■ **WHAT YOU SHOULD DO**
Please tally how many lines in the entries below include the word "agent", giving only the number.

↓

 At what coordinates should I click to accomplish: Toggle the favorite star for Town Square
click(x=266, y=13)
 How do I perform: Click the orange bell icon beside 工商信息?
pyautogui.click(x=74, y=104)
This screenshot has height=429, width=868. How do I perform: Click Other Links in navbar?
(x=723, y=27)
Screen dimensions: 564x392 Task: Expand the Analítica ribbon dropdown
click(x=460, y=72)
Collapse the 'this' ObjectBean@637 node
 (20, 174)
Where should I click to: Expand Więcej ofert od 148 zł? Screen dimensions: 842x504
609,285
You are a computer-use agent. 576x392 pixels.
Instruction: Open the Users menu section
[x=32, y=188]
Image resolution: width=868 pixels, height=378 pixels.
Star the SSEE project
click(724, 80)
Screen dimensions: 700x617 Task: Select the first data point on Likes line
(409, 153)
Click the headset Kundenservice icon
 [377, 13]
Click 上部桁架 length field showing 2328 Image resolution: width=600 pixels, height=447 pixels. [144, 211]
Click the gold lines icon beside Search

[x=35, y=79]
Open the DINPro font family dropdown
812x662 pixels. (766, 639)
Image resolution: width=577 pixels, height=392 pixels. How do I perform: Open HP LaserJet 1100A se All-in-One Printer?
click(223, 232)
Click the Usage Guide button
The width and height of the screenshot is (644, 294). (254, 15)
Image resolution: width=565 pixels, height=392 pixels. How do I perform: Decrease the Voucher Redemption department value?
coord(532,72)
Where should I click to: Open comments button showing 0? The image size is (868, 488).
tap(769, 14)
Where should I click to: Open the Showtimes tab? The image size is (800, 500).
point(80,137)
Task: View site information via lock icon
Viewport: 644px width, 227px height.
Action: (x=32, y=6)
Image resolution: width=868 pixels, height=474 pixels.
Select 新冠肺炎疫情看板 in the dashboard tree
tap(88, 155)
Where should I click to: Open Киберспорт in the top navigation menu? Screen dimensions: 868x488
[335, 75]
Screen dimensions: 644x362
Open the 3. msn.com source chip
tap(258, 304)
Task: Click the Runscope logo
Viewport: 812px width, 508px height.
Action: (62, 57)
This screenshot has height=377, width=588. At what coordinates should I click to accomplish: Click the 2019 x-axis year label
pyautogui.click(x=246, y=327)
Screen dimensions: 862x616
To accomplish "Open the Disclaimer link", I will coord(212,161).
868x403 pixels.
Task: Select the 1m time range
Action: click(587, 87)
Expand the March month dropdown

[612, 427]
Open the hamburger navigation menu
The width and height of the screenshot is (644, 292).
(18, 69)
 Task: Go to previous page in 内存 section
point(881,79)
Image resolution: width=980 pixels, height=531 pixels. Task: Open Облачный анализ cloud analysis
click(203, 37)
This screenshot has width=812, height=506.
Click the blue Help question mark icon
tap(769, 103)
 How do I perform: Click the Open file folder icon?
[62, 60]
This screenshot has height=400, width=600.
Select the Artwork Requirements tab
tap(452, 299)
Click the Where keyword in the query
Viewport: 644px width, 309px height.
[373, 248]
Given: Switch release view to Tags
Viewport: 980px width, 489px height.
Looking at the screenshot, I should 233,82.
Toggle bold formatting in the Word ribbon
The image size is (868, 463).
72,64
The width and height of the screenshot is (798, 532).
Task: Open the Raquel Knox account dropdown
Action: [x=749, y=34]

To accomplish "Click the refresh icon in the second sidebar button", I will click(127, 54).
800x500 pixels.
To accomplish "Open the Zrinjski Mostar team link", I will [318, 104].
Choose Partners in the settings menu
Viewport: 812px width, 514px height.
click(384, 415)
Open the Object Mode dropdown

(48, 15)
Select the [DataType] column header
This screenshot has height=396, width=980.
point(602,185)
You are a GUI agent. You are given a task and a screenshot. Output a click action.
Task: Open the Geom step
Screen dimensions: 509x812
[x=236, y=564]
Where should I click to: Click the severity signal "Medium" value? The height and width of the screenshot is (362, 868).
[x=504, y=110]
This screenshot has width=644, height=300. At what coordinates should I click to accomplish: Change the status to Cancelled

↑

■ **COMPLETED TASK**
2